Reference: South China Textiles Ltd. mid 1950s (spinning production)
Source: J. M. Braga (1957): Hong Kong Business Symposium. South China Morning Post, Hong Kong.

At the end of 1948, six of these mills were operating and the number of spindles totalled 120,000, with a production capacity of 7,200 bales of yarn per month, far exceeding the capacity of the weaving and knitting sector of the city. The rest of the factories would open the following year.

The weaving and knitting industries had been the most important industrial sector (besides shipping) of the economy of Hong Kong before the war, with 550 companies employing more than 40,000 workers in 1937. But the war dealt a severe blow to the sector mainly composed of small and middle companies and most of them disappeared. However, the development of the spinning business helped the knitting and weaving sector to recover and forge ahead at pre-war production levels making Hong Kong an important exporter of yarn and finished cloth as well.

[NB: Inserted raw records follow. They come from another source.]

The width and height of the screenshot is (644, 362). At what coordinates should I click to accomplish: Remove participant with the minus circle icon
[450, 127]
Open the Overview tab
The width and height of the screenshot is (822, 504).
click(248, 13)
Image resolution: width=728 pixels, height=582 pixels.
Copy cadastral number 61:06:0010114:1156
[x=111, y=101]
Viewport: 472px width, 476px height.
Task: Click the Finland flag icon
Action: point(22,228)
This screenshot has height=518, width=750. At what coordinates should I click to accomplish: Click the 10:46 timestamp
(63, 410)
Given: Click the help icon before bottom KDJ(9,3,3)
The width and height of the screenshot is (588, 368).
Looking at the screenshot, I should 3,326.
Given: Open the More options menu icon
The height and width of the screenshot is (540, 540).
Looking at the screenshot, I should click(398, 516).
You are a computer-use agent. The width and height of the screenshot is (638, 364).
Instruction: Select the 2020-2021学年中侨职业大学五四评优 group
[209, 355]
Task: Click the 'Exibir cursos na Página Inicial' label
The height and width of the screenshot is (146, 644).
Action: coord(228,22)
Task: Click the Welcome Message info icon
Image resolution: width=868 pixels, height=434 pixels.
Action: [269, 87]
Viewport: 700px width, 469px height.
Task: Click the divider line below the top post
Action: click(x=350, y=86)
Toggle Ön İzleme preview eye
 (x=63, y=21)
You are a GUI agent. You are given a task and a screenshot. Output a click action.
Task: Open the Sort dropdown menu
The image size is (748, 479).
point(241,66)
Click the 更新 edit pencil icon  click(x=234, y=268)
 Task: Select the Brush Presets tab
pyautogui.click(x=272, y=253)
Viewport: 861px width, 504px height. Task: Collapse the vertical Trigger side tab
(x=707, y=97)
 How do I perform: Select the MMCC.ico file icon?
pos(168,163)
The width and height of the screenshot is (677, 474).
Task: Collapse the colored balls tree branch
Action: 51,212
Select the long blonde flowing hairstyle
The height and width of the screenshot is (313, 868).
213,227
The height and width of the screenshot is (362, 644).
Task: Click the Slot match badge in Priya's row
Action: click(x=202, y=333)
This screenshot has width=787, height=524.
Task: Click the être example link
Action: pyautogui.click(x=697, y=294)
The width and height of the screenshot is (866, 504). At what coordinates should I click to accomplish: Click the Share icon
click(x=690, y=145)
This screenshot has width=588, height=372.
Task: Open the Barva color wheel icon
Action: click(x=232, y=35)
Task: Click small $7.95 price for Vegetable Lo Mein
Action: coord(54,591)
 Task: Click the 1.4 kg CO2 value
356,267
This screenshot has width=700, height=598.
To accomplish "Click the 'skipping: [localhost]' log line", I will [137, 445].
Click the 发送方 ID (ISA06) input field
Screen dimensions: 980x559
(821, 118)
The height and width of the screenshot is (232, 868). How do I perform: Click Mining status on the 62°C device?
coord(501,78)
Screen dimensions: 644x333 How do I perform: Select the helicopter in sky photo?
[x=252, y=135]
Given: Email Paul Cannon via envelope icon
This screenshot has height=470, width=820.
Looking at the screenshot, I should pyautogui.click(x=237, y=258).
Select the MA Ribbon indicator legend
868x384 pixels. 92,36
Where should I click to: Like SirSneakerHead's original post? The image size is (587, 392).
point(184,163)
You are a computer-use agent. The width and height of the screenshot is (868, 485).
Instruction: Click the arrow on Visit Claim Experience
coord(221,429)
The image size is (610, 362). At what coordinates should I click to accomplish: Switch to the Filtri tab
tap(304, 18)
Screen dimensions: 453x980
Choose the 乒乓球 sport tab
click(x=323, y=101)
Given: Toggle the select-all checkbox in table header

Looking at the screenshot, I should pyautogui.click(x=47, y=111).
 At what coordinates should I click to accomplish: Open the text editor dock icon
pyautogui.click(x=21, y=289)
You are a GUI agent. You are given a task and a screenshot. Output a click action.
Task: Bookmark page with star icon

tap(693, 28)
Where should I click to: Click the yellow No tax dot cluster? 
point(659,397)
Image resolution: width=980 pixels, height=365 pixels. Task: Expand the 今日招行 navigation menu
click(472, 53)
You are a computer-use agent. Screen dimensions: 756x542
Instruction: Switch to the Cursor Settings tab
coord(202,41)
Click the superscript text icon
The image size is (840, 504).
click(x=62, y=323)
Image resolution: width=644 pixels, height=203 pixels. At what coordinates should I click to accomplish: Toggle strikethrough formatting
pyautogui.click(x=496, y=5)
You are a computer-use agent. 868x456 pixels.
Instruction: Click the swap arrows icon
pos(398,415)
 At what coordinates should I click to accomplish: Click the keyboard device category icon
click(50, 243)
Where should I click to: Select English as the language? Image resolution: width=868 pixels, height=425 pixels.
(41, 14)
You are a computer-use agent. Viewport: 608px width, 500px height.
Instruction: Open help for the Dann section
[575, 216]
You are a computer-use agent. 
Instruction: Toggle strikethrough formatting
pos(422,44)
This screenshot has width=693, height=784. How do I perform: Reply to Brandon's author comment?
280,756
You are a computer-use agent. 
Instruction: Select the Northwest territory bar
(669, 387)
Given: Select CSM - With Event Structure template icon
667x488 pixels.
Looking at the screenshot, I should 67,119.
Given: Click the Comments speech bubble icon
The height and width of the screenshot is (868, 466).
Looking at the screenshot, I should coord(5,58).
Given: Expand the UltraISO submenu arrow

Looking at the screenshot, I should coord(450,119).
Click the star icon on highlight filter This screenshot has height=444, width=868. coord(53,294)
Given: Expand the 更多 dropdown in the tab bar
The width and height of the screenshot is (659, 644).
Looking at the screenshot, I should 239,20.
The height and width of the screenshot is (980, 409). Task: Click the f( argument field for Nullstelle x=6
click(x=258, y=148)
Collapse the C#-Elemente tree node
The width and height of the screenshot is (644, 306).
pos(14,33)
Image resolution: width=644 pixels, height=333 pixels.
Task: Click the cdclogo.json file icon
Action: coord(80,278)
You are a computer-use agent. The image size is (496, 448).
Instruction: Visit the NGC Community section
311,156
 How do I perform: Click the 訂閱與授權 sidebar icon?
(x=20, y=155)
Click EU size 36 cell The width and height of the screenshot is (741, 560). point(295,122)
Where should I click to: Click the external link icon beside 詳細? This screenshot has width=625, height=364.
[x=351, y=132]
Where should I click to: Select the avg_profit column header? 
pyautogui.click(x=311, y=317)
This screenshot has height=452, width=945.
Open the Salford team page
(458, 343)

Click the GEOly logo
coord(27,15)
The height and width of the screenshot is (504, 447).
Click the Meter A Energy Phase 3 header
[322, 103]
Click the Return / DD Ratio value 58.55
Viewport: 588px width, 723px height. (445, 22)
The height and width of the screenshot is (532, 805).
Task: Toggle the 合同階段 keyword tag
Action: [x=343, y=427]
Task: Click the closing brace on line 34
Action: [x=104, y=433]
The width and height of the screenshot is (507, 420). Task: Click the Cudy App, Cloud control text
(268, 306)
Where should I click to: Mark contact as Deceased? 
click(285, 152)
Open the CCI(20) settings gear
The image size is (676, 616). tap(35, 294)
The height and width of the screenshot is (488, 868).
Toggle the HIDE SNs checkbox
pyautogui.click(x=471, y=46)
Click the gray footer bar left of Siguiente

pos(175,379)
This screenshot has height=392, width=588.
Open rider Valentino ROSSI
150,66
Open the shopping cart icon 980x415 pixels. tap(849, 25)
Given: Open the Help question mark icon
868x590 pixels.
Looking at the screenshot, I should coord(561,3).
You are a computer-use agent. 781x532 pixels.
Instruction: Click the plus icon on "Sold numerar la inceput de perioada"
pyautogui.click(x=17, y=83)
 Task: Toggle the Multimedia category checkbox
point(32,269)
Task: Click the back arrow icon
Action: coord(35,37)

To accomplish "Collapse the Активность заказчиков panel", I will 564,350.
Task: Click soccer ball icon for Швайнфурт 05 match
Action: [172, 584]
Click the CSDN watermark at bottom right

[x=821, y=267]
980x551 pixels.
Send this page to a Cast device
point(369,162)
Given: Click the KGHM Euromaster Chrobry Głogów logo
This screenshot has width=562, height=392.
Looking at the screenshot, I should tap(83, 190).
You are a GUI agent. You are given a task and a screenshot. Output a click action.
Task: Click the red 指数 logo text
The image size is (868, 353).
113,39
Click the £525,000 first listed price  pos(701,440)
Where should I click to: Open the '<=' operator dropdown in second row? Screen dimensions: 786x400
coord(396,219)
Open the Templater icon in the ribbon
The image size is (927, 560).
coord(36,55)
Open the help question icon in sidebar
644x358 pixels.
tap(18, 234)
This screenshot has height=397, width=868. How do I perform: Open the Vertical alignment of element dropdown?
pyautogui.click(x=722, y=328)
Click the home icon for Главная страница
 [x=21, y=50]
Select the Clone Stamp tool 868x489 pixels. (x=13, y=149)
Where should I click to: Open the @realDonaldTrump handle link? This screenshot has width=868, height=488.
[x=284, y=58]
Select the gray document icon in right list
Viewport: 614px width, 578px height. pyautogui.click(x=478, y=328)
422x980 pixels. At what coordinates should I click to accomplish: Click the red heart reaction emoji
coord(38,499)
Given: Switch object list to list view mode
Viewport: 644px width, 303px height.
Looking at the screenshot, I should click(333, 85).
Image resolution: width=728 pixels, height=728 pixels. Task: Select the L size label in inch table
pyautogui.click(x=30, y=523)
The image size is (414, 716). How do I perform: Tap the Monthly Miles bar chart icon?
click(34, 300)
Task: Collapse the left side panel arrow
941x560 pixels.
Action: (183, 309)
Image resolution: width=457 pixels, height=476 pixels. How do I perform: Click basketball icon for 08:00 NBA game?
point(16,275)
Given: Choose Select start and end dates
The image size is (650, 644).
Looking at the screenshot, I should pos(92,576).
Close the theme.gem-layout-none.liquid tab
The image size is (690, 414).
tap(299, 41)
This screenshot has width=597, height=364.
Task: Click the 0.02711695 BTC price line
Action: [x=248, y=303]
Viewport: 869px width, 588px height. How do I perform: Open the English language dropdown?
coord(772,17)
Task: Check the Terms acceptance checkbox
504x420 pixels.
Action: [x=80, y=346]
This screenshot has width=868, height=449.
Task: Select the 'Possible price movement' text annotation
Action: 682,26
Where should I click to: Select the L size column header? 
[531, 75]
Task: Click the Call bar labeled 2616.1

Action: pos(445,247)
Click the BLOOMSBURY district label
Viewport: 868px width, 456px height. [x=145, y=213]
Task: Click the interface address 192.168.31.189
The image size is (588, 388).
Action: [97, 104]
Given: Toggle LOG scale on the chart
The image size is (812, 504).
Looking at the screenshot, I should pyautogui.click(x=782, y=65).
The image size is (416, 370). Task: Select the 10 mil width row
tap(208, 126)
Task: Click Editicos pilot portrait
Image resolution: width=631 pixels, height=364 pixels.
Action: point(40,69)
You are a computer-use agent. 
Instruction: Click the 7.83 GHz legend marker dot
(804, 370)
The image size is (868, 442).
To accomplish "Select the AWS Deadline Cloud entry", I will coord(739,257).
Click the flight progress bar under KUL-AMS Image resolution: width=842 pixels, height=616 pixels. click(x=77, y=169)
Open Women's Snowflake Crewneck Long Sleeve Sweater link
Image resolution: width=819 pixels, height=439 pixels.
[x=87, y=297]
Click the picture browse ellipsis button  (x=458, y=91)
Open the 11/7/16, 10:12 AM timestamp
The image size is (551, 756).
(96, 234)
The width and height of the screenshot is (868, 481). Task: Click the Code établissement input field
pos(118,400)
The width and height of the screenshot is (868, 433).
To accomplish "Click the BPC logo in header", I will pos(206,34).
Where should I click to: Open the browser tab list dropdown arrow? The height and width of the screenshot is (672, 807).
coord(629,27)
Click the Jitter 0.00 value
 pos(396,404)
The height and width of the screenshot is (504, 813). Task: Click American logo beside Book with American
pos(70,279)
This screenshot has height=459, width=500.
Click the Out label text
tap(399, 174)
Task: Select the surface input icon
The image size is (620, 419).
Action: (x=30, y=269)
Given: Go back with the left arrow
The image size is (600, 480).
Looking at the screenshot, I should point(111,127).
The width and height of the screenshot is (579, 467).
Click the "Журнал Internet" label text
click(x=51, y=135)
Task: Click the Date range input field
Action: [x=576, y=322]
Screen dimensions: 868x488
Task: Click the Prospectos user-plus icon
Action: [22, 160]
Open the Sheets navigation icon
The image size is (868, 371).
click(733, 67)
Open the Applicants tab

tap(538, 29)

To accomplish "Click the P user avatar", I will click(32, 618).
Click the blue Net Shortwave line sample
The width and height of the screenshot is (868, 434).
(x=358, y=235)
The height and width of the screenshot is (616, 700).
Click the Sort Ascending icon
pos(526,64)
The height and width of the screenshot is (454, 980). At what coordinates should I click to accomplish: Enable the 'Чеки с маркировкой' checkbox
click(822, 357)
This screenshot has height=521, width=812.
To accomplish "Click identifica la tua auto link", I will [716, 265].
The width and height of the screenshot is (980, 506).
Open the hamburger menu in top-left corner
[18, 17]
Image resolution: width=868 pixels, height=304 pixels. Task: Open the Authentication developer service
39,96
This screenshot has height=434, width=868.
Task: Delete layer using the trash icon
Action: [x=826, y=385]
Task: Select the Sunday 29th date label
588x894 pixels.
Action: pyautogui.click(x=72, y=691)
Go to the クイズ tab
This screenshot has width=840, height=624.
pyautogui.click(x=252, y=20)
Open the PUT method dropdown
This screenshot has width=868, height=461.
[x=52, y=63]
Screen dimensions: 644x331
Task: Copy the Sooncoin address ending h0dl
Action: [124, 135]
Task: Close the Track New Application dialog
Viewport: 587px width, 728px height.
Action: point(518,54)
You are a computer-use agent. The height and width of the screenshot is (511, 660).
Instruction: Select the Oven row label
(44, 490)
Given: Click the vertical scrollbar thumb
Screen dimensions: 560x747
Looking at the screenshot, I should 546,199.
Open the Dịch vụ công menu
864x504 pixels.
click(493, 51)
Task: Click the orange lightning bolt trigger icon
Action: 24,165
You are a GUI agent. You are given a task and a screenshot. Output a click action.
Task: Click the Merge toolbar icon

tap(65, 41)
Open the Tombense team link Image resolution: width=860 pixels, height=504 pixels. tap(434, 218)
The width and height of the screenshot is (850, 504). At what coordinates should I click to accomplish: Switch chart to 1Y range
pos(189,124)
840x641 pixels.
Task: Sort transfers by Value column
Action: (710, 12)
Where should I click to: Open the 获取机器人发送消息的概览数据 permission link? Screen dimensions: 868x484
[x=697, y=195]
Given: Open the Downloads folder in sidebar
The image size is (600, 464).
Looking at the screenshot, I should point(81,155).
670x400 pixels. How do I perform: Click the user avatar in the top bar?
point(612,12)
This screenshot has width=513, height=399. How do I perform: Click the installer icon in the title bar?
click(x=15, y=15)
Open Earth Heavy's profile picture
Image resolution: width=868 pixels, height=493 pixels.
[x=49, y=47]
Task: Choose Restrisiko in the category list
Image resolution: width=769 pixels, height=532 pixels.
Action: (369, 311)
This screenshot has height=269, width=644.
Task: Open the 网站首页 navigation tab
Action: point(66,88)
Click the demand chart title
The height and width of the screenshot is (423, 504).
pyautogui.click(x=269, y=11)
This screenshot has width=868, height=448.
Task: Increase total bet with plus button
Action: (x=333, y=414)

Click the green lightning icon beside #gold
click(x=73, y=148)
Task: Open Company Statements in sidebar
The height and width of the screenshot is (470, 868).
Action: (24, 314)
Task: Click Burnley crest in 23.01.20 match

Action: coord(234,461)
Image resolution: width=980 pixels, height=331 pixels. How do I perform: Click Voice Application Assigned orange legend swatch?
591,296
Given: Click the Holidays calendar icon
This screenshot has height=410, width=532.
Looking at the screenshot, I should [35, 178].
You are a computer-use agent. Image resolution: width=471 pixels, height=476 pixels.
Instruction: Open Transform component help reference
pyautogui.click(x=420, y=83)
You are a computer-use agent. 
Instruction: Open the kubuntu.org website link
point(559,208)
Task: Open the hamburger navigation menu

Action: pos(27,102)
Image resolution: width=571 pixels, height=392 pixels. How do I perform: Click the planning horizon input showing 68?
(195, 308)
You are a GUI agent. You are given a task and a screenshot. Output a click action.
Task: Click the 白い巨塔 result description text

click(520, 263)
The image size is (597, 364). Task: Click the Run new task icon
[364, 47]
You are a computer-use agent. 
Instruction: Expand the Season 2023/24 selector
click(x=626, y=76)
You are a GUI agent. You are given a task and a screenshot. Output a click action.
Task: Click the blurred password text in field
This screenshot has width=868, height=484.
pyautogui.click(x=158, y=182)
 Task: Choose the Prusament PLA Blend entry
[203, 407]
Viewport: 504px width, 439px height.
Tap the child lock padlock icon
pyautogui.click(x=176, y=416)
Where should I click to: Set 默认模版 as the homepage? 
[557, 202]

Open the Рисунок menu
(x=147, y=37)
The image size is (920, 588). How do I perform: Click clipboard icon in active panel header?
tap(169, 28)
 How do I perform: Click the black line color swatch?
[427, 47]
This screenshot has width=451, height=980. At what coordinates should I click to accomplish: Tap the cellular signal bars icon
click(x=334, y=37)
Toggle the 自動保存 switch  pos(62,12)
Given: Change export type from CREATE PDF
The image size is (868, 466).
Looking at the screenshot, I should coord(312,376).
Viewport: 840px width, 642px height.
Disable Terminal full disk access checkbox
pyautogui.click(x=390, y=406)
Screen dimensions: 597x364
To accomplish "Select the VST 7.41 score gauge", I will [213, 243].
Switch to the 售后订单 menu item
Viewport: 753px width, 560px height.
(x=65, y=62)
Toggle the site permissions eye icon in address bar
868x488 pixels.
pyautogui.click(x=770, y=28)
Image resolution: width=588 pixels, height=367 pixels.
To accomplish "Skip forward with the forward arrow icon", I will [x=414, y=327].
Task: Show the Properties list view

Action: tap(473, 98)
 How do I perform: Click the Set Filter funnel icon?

In the beginning, the spinning mills turned to the Chinese market. But the difficulties in getting import licences under the Nationalist regime and the restrictions of the Communist Party after 1949 to import cloth made them change their minds. Then, the Korean war broke out and trade between China and Hong Kong came to a standstill. New markets were opened up for the Hong Kong spinners. The Second World War had a profound impact on the industrial powers that exported textile products to South-East Asian markets. Great Britain and Japan were not in a position to export textiles at that time (although Japan and India would become strong competitors of Hong Kong shortly afterwards). Thus, Indonesia was one of the first and most lucrative markets for the Hong Kong spinners, followed by Malaysia, South Korea, Pakistan, Burma, Taiwan, and the Philippines . During the 1950s, Hong Kong’s textile industry expanded and reached other continents such as Africa (South Africa), Europe (England and West Germany), Australia and America (the United States). Although, Hong Kong had no raw cotton it was a commercial entrepôt centre that could import fibre from the South Asian cotton fields and from the USA. However, imports of raw cotton from the US were restricted by the trade blockade with China and the emergent Hong Kong industry had to find other supplies, not only in Asia (Pakistan, Burma), but also in Africa (Kenya, Sudan), Middle East (Egypt, Syria, Iraq, Turkey) and America (Brazil, Argentine, Peru). Consequently, Hong Kong became a strategic textile centre that participated in a truly global trade.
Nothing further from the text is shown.